LG – O mercado está comprando ativos globais. E nós estamos indo junto com os emergentes. Estamos sendo arrastados pelo mundo. O mundo está indo bem e nós estamos seguindo. Tem duas questões idiossincráticas que ajudam. A crise política que estava no grau vermelho, agora foi para o nível laranja. A crise política amenizou um pouco. E havia uma grande preocupação com o fiscal, mas o governo já se apressou em dizer que o corona voucher não será permanente. E já se falou em duas de 300 reais ao invés de valores maiores. Isso sinaliza que o fiscal não será abandonado.

PA – E como trazer o estrangeiro de volta?

LG – Temos que voltar com a agenda de reformas e manter a austeridade fiscal. São as principais linhas de atuação. As reformas estão com um cenário bem complicado, o ambiente está muito comprometido, o que é muito ruim. Do ponto de vista fiscal, eles deram um sinal de mais de responsabilidade, o que é bom. Se fizer essas duas coisas, terá as condições para preparar a economia brasileira e o estrangeiro olhará novamente para o Brasil.

PA – Como avalia o comportamento dos investidores locais?

LG – O institucional estava aumentando sua parcela em ativos de risco, tanto Bolsa quanto multimercados. Esse movimento vai continuar. Apesar da NTN-B ter aumentado de preço, porém as metas atuariais das fundações fazem com que voltem a comprar o risco. O movimento vai continuar assim. A surpresa foi a pessoa física, que não vendeu a carteira, como muitos imaginavam. Ao contrário, não só segurou como voltou a comprar. Isso revela um grande amadurecimento da indústria de investimentos no Brasil.

PA – O que explica o comportamento mais resiliente do investidor pessoa física?

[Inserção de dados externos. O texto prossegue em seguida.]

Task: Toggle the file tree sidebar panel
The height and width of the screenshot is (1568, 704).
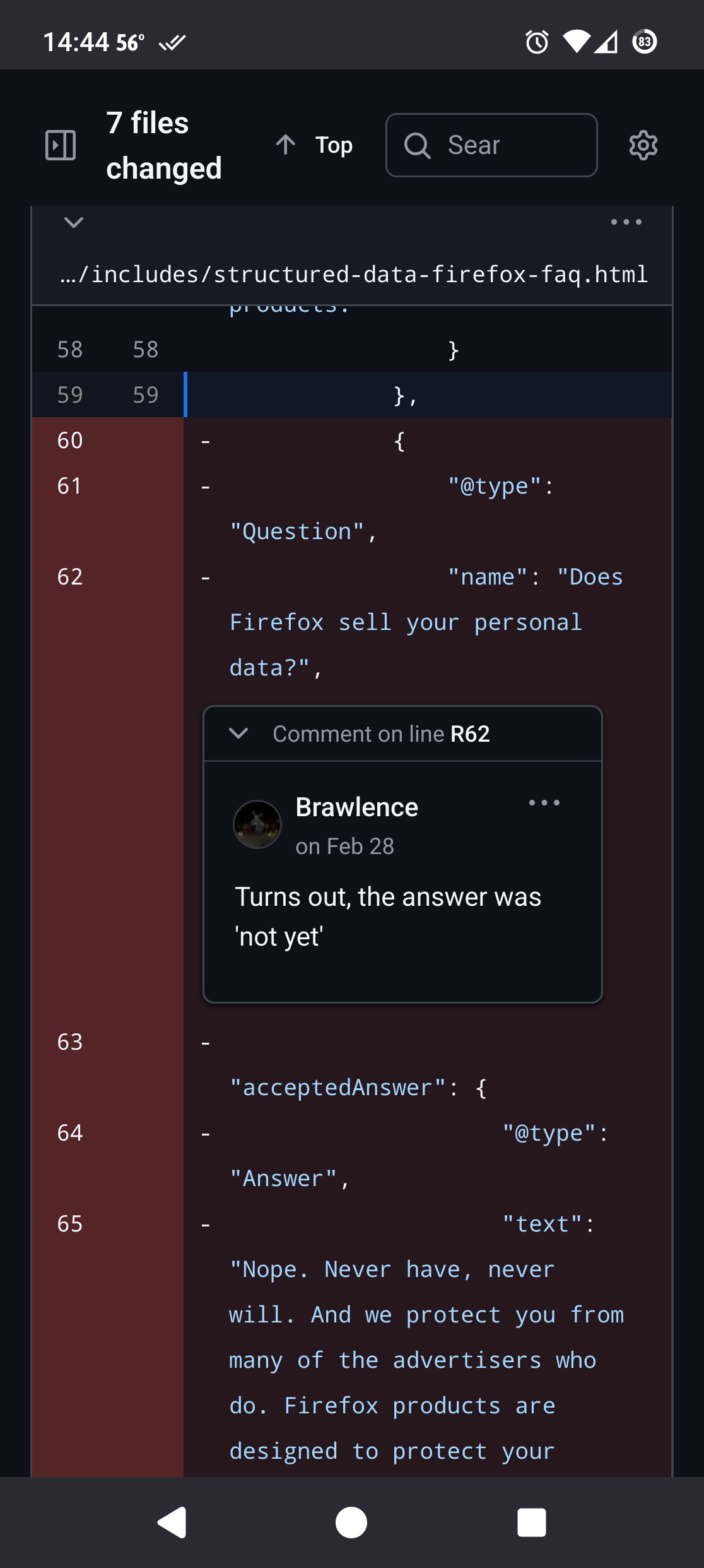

LG – A taxa de juros baixa é o principal driver desse movimento. O investidor está entendendo que com 2% ou 3% ao ano não vai conseguir ter grandes ganhos. Tem uma migração para uma pizza de investimentos mais saudável.

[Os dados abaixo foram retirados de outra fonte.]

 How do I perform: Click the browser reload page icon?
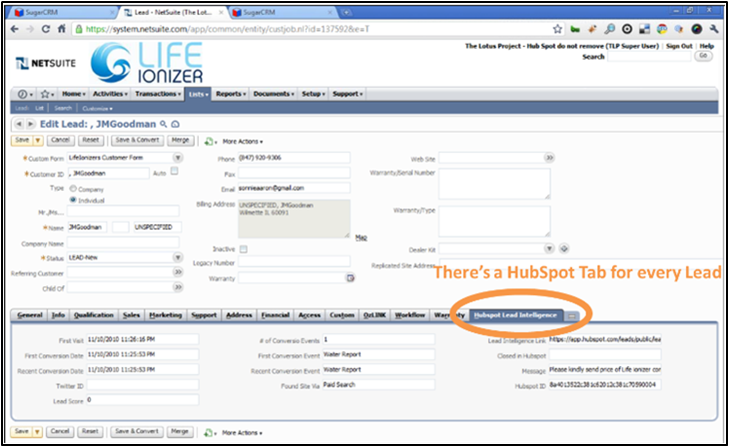point(44,29)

PA – E vocês lançaram a asset um pouco antes da pandemia. Como foi o impacto sobre o planejamento de vocês?

LG – Nós fizemos seis meses na semana passada. Fizemos a primeira divulgação de rentabilidade de nosso fundo, que foi excelente. Abrimos a asset em um momento diferente, que tinha muita liquidez, com dinheiro caminhando para risco e taxas de juros baixas. Hoje o mercado está tenso, mais inseguro, mas continua com muita liquidez e juros baixos. Obviamente os investidores estão mais assustados, mas ao mesmo tempo, precisam de oportunidades.

PA – Por fim, poderia comentar a estratégia de gestão da asset?

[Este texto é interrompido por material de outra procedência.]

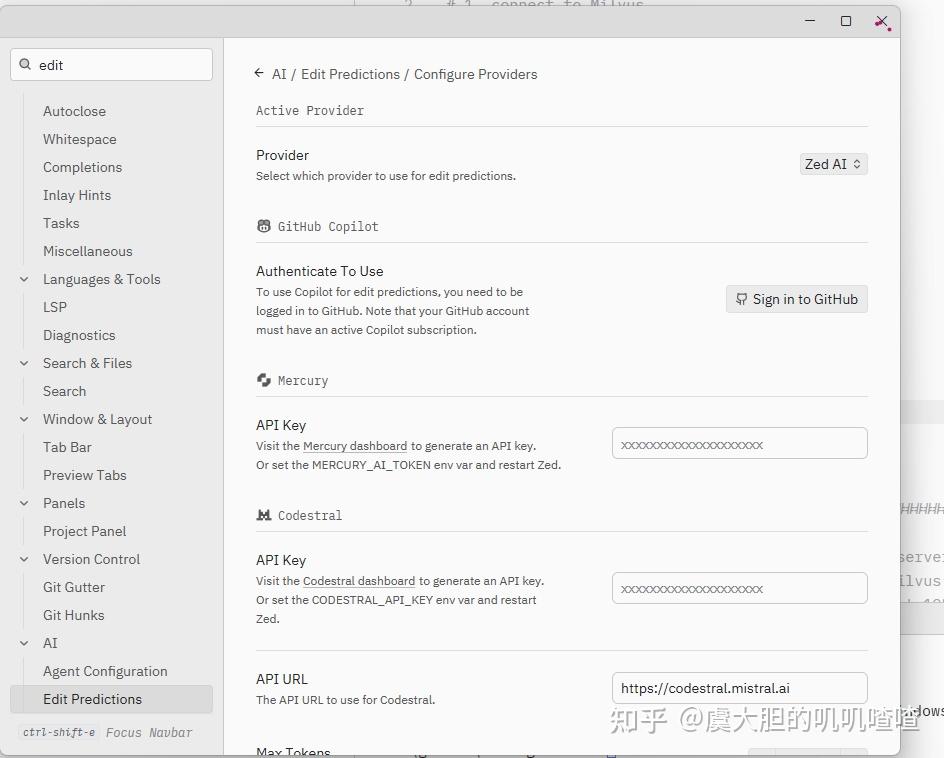Go to Git Gutter settings
The height and width of the screenshot is (758, 944).
74,587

LG – Nosso fundo tem um percentual grande de ações na carteira. Temos uma variação interessante, podemos atuar com várias estratégias. Essa variação tem permitido uma rentabilidade excepcional. É um multimercado com variações de estratégia inclusive em ações. É uma casa fundamental, com análise fundamentalista tanto para a economia quanto para o mercado de ações. Temos um top down para a economia e um bottom up das ações. A intenção é extrair resultado de todos os mercados.